> EXTRAIT:
· · · · ·
A V-K – Pour moi ce qui est important c’est que la place ne devienne pas le lieu d’un seul groupe. Ce n’est pas sa vocation. Par contre, elle peut accueillir un événement qui occupe plus de place que les autres à un moment donné. Cette grande scène ouverte fait que ces événements peuvent se substituer à d’autres… On l’a vu avec les attentats… Nuit debout a un peu occulté le mémorial même s’il est toujours présent.
P-A T – Il y a là un sujet extrêmement intéressant : celui de la mémoire collective qui rentre dans l’architecture. Comment la ville devient le réceptacle de cette mémoire ? Je crois que ces couches ne s’effacent pas. Au contraire, elles rentrent dans la matière. Je pense qu’il y a là quelque chose d’assez intéressant à étudier et qui va au-delà des considérations politiques du moment… Nous ne sommes pas vraiment inquiets qu’on soulève une dalle pour en faire un jardin. Tout ça c’est de l’agitation ! On ne sent pas le danger parce qu’il y a Nuit debout. Au contraire, si les gens sont là, c’est qu’il y a un besoin. On sait très bien ce qui se passe dans notre pays.
L’AG quotidienne de Nuit debout (© Camille Desbos)
Que pensez-vous des aménagements réalisés pas les manifestants sur la place ? Pour vous, la place doit-elle rester figée ou doit-elle évoluer ?
A V-K – Je pense qu’elle doit rester disponible. Construire un potager sur le long terme n’aurait pas vraiment de sens, parce que ça reviendrait à délimiter un pré-carré avec une fonction non évolutive.
P-A T – Personnellement, je n’ai pas le sentiment qu’ils aient changé quoi que ce soit…
https://twitter.com/Tigredepapier/status/719218666252988417
Et de la polémique sur les dalles enlevées?
· · · · ·
> DONNÉES RECUEILLIES:
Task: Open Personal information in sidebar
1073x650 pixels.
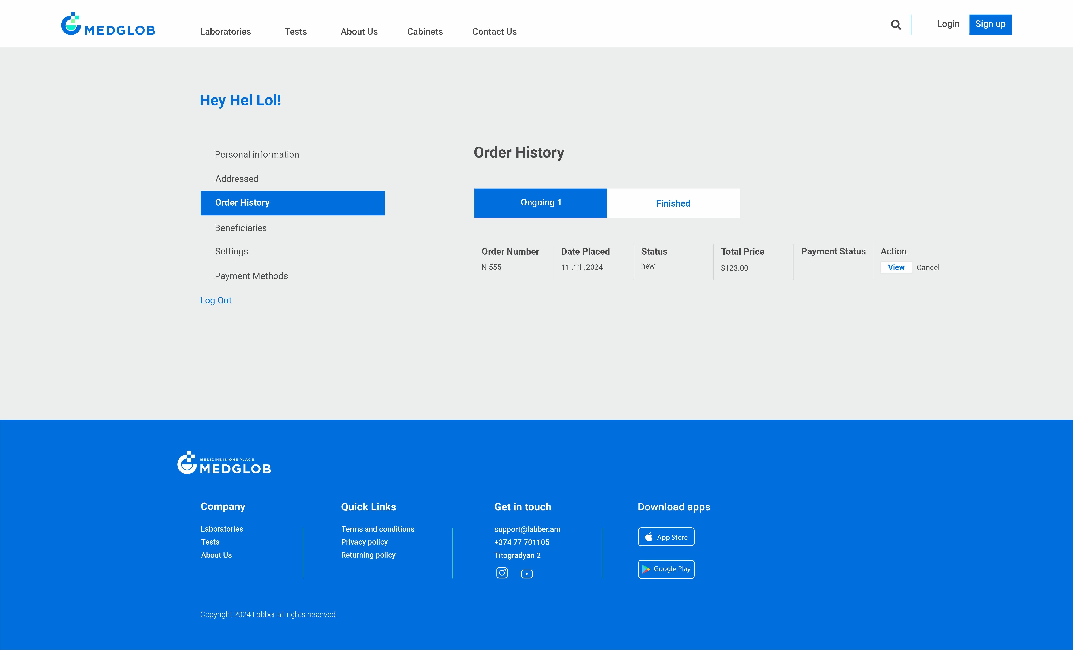Action: [256, 155]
· · · · ·
> CONSIGNE: Résume l'extrait en deux phrases. Ce matériel n'a aucun lien avec l'extrait.

> RÉPONSE RÉDIGÉE: Pour A V-K, la place ne doit pas devenir le lieu d'un seul groupe et doit rester disponible, car un potager durable n'aurait pas vraiment de sens. P-A T juge que la mémoire collective entre dans l'architecture sans s'effacer, ne s'inquiète pas qu'on soulève une dalle et voit dans la présence des gens de Nuit debout le signe d'un besoin.